*** Opening Supplied records ***

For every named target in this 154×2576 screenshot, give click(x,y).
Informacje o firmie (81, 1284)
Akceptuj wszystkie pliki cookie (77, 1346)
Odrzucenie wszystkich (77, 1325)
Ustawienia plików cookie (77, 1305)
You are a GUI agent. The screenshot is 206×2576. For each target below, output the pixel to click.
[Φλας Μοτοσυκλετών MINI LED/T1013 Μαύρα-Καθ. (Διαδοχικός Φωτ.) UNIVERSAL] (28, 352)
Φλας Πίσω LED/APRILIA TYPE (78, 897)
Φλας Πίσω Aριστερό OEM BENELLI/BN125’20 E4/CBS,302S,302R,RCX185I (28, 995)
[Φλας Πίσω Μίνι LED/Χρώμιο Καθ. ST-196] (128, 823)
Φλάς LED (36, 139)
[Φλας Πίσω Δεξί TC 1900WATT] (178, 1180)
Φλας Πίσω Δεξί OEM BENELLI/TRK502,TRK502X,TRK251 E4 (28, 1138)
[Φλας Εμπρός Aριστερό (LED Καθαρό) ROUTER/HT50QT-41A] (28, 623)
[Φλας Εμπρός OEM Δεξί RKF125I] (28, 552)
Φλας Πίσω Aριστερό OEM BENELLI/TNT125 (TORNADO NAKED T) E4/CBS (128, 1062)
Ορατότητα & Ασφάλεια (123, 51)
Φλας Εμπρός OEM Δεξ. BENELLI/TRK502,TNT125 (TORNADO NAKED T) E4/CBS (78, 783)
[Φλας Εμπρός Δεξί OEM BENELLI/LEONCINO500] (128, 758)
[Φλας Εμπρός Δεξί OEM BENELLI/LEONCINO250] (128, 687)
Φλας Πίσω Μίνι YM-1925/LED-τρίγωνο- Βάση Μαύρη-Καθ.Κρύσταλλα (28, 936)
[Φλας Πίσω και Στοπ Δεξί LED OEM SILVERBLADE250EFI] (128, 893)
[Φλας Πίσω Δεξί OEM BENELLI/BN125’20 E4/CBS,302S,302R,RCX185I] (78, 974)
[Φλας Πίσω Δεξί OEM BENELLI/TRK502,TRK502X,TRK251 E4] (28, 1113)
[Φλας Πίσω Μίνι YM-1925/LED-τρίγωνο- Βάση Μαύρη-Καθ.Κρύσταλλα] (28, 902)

*** Closing Supplied records ***

▶ [What you should do]
Print exactly the lines between the line with "[Φλας Πίσω και" and the final line of the records above, both included.

▶ [Answer to this task]
[Φλας Πίσω και Στοπ Δεξί LED OEM SILVERBLADE250EFI] (128, 893)
[Φλας Πίσω Δεξί OEM BENELLI/BN125’20 E4/CBS,302S,302R,RCX185I] (78, 974)
[Φλας Πίσω Δεξί OEM BENELLI/TRK502,TRK502X,TRK251 E4] (28, 1113)
[Φλας Πίσω Μίνι YM-1925/LED-τρίγωνο- Βάση Μαύρη-Καθ.Κρύσταλλα] (28, 902)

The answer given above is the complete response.